### Page text
++++

Medfield is a huge step forward in design and integration for Intel. First, it combines the application processor with I/O capabilities on a single chip. This saves handset makers integration time and board space. Secondly, it is paired with the Intel XMM 6260 radio based on the Infineon Wireless Solutions (WLS) acquisition. This increases the Intel revenue BOM (Bill of Material) and also helps with handset integration. Finally, Intel has embraced the Android mobile OS in a huge way with a large developer investment and will provide optimized drivers for Medfield’s subsystems. This move is in contrast to their MeeGo OS efforts that didn’t go anywhere. Intel has even gone to the effort to emulate ARM instructions so that it can run native apps that talk directly to ARM. These apps are typically games that need to be closer to the hardware. This is a very good start for Intel, but as I tell my clients, if there are 10 steps to mobile silicon success, Intel just successfully crossed step 3.

It’s a Tough Smartphone Market

Intel made some very serious headway with Medfield, but it is a very competitive market out there. According to IDC, in Q4 2011, Apple and Samsung combined to garner almost 50% of the smartphone market. As I pointed out in my previous column, Apple already designs their A-Series processors and I don’t see that changing. I expect Samsung with the exception of the very low end to lean into their own Exynos silicon. Nokia at 12% Q4 smartphone share is tied to Windows Phone and Qualcomm at least for the short term. Struggling RIM doesn’t need another variable to worry about with their muddled operating system strategy and is currently tied to Qualcomm. Finally, HTC is rumored to tie up with NVIDIA on its Tegra platform on the high end. Who does this leave for Intel?

For Intel in the short term, with Motorola and Lenovo on-board, this leaves private label for carriers, LG, Sony, ZTE, Huawei, Kyocera, Sanyo and a very long tail of small manufacturers. The long tail will be a challenge for Medfield until Intel waterfalls the products line to be cost-competitive with lower end models. I expect Intel to start waterfalling products down in the end of 2012.

Why Intel Could Succeed

While I outlined the many challenges, Intel could very well succeed in the space longer term. First, the phone marketplace is a rapidly changing market. Not only have there been tremendous share shifts in the last two years, but feature phones are migrating to smartphone market resulting in exploding growth.

++++

### Entries provided

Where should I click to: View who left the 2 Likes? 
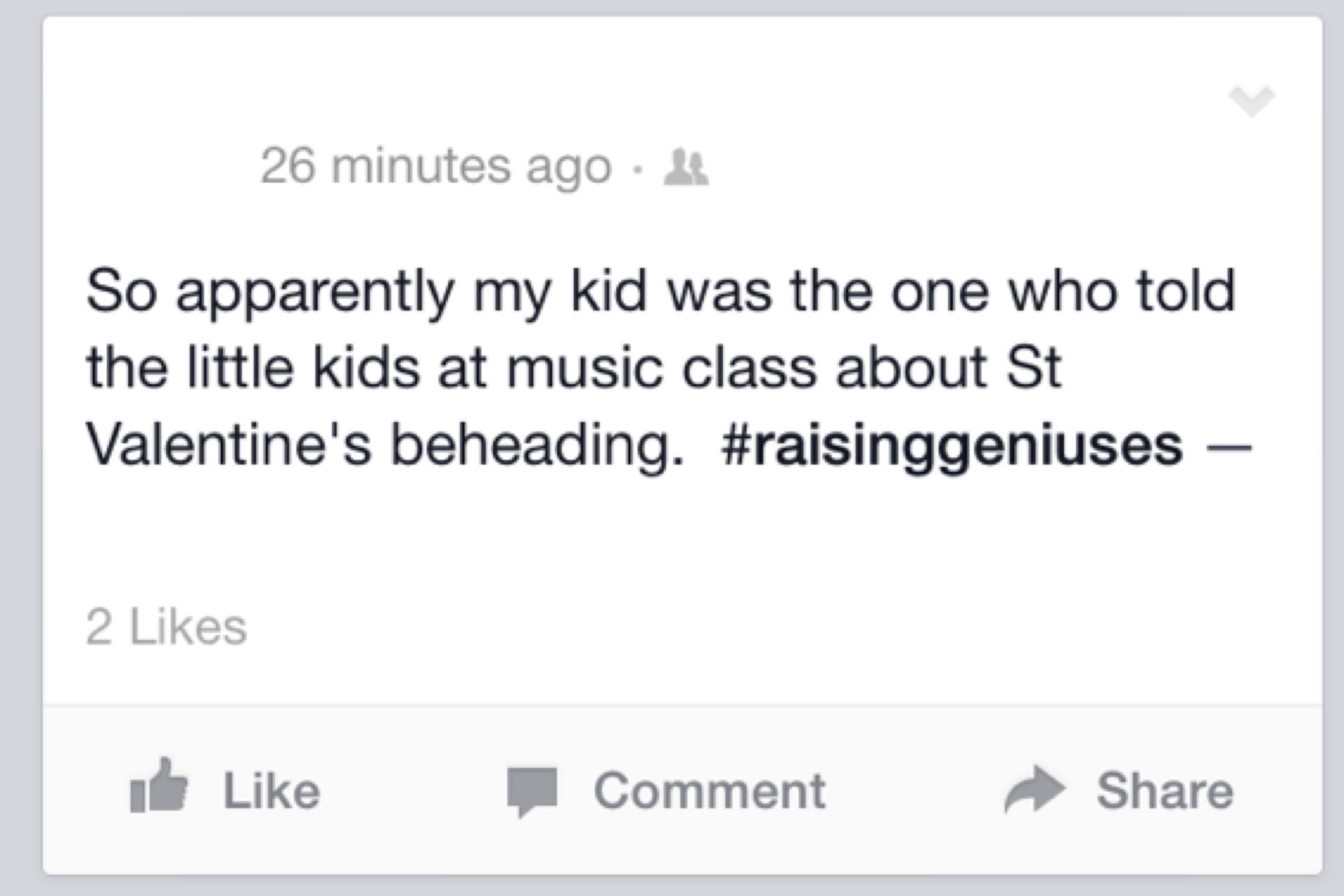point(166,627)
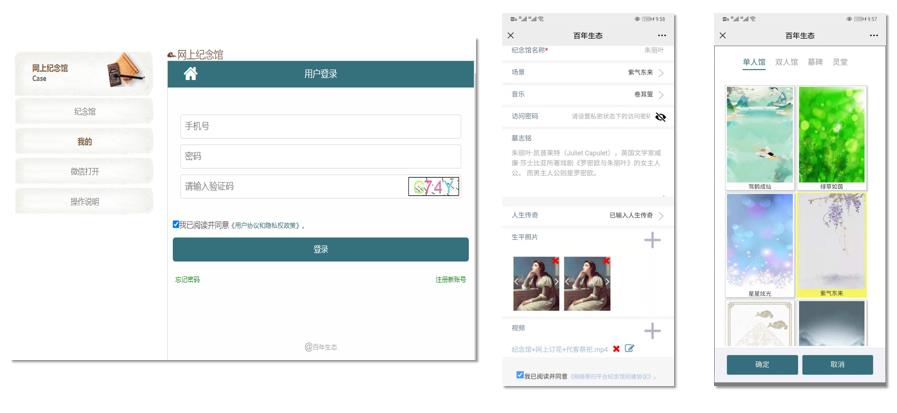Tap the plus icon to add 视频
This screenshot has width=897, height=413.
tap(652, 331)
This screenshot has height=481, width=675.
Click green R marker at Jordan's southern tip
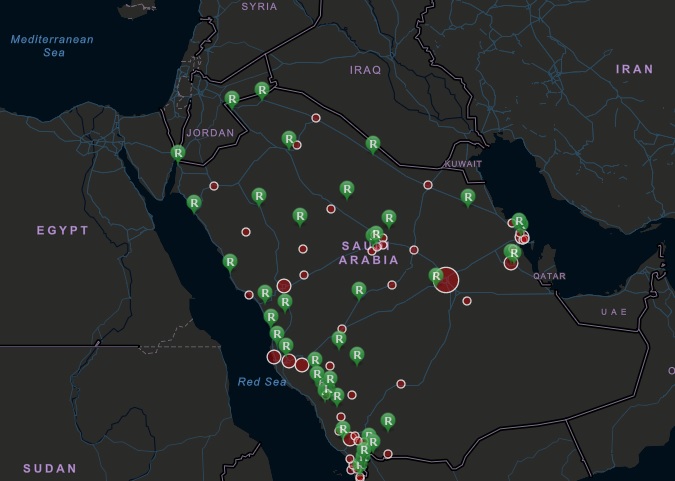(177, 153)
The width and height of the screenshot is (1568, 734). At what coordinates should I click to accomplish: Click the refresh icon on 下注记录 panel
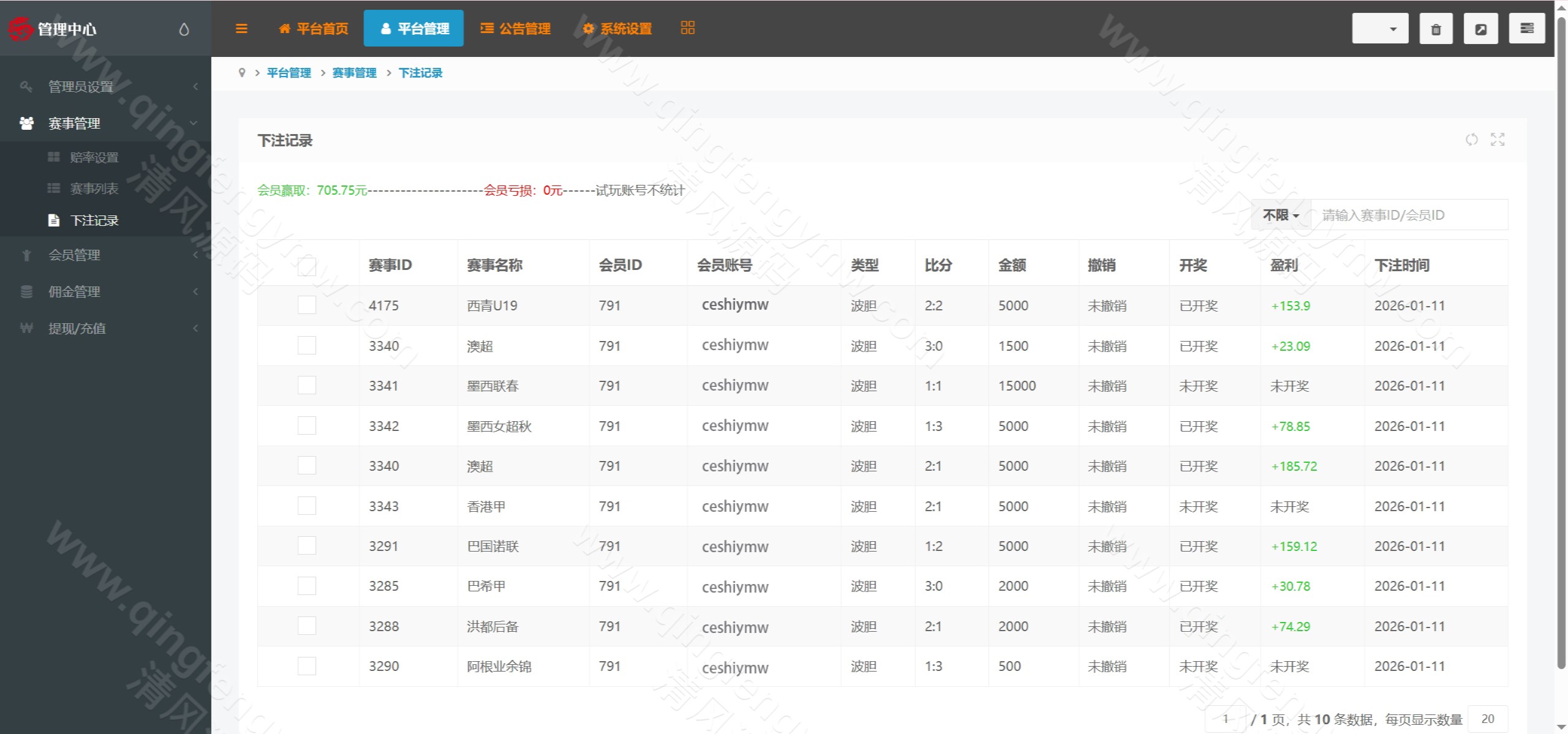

++++

### Exercise set
a) Can you repeat word for word the part of the Medfield article that opens with the words containing "Why Intel Could" and closes with "in exploding growth."?
b) According to IDC as cited in the Medfield article, what share of the smartphone market did Apple and Samsung together hold in Q4 2011?
c) Do these statements agree with the Medfield article? Answer yes or no for each, quoting the words that decide it.
(i) Medfield is paired with the Intel XMM 6260 radio.
(ii) Nokia held 20% of the Q4 smartphone market.
(iii) The author expects Intel to begin waterfalling products down at the start of 2012.
The data isn't needed for any of this.

### Solutions to the tasks
a)
Why Intel Could Succeed

While I outlined the many challenges, Intel could very well succeed in the space longer term. First, the phone marketplace is a rapidly changing market. Not only have there been tremendous share shifts in the last two years, but feature phones are migrating to smartphone market resulting in exploding growth.

b) Almost 50%.

c)
(i) Yes: "it is paired with the Intel XMM 6260 radio"
(ii) No: "Nokia at 12% Q4 smartphone share"
(iii) No: "I expect Intel to start waterfalling products down in the end of 2012."